DIRECTION -> Can you write out the items below again, swapping "in the EU" for "in the European Union" and keeping everything else the same, with the picture left out?

====

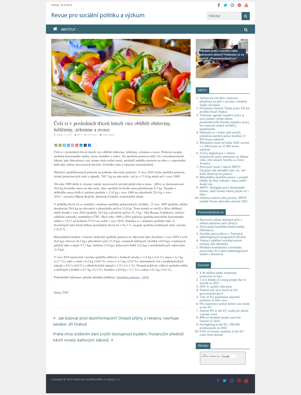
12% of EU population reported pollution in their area (220, 298)
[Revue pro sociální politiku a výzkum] (55, 29)
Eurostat (203, 265)
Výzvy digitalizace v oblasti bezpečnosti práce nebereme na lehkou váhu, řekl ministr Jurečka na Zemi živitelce (224, 158)
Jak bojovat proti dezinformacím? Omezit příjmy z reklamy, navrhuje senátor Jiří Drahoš (116, 321)
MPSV (202, 90)
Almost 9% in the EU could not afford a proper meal (224, 312)
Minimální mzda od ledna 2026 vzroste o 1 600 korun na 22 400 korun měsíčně (224, 146)
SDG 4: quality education (216, 286)
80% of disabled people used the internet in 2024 (220, 319)
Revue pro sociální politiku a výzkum (98, 15)
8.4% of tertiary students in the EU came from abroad (222, 333)
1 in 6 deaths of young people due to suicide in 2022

====

REPLY TO THE TASK ->
12% of EU population reported pollution in their area (220, 298)
[Revue pro sociální politiku a výzkum] (55, 29)
Eurostat (203, 265)
Výzvy digitalizace v oblasti bezpečnosti práce nebereme na lehkou váhu, řekl ministr Jurečka na Zemi živitelce (224, 158)
Jak bojovat proti dezinformacím? Omezit příjmy z reklamy, navrhuje senátor Jiří Drahoš (116, 321)
MPSV (202, 90)
Almost 9% in the European Union could not afford a proper meal (224, 312)
Minimální mzda od ledna 2026 vzroste o 1 600 korun na 22 400 korun měsíčně (224, 146)
SDG 4: quality education (216, 286)
80% of disabled people used the internet in 2024 (220, 319)
Revue pro sociální politiku a výzkum (98, 15)
8.4% of tertiary students in the European Union came from abroad (222, 333)
1 in 6 deaths of young people due to suicide in 2022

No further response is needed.